RMBSには金利が低下するとデュレーションが短くなり、金利が上昇するとデュレーションが長くなる(短くならない)投資家にとって不都合な性質(ネガティブコンベキシティー)があったが、この効果はどれぐらい収支に影響するものであろうか。

通常の債券であれば、金利が分かれば価格は正確に計算することができる。しかし、RMBSの場合、先に述べた通り、金利と価格の関係がモデルに依存してしまう。そのため、計算された価格が実現するかどうか分からない。そこで、過去の金利変動局面で、RMBSの価格が実際にどのように変化したのかを見てみる。

図表5は、縦軸をRMBS価格、横軸を10年国債金利としたグラフである。RMBSの金利(複利)はモデルに依存してしまうため、実際にマーケットで観測された10年国債金利に対するRMBS価格の変動率を計測した。債券の金利変動に対する価格変動率はデュレーション(及び残存期間)に依存する部分が大きい。デュレーションは時間の経過と共に短くなるので、その影響を排除するため、できるだけ金利変動が大きかった期間の数値を採用した。住宅金融支援機構(旧住宅金融公庫含む)のRMBSが最初に発行された2001年3月以降で最も金利(10年国債)が大きく変動したのはVarショックの時で、2003年6月12日から9月2日までの82日間で1.19%上昇している。その間のRMBS価格と10年国債金利の関係をグラフにして2次関数で近似曲線を引いた。

図表6は、2003年6月12日時点で発行されていたRMBS10銘柄の2次関数の近似式である。x2の前につく係数の符号がプラスであれば下に凸の曲線(ポジティブコンベキシティー)、マイナスであれば上に凸の曲線(ネガティブコンベキシティー)を意味する。また、係数の数値が大きければ大きいほどその曲がり方が大きく、コンベキシティーの影響が大きいということになる。

結果を見ると、発行直後で残存期間の長い5銘柄(第6~10回債)はポジティブコンベキシティー、それより古く残存期間の短い5銘柄(第1~5回債)はネガティブコンベキシティーとなっている。
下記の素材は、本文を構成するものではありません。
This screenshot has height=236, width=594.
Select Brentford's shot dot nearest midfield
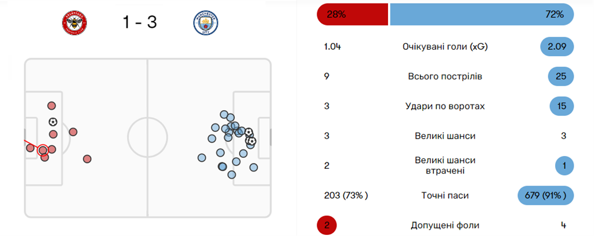coord(87,158)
また、ネガティブコンベキシティーで最も影響(曲がり方)が大きいものは第1回債で、コンベキシティーがパフォーマンスに与える影響(金利と価格の関係が曲線ではなく、直線で推移すると仮定した場合との比較)はマイナス0.84%程度であった。金利が短期間で1.19%上昇したため、価格は7.97%下落したが、そのうち0.84%がネガティブコンベキシティーの影響であったといえる。
図表5:Varショック時(2003/6/12~2003/9/2)のRMBS価格と金利の関係 更に、通常の債券であれば得られたはずのポジティブコンベキシティーの影響がRMBSでは得られない影響も考慮する必要がある。第1回債のxの前につく係数がマイナス6.0659となっているが、これはグラフの傾き(金利変動に対する価格変動率)を示し、デュレーションに近い値と考えられる。そのため、デュレーション約6年の通常債券のポジティブコンベキシティーがパフォーマンスに与える影響を同様に計算するとプラス0.22%であった。先のネガティブコンベキシティーの影響と合わせると1.06%となる。つまり、Varショック時にRMBSが被った損失は7.79%であるが、通常の債券であれば6.73%であったと推定され、その差は1.06%ということになる。

しかし、これはVarショック時の、最も影響が大きかったケースである。通常の債券と同様にポジティブコンベキシティーのRMBSもあり、ネガティブコンベキシティーの影響をこのように過大に見積もる必要があるかどうかは、検討しなければならない。

RMBSがネガティブコンベキシティーになったりポジティブコンベキシティーになったりする理由は次の3つが考えられる。第1の理由は、発行後間もないRMBSは期限前返済率が低いことが挙げられる。RMBSのネガティブコンベキシティーが機能するためには、金利変動に応じて期限前返済率が変化する必要があるが、発行直後のRMBSは期限前返済がほとんど発生せず、金利変動による影響を受けにくい。そのため、発行直後のRMBSは、通常の債券に近い価格変動特性を有している。Varショック以外の金利上昇局面についても、RMBSの金利変動と価格変動の関係を見てみたが、概ね同様の傾向があることが確認できる。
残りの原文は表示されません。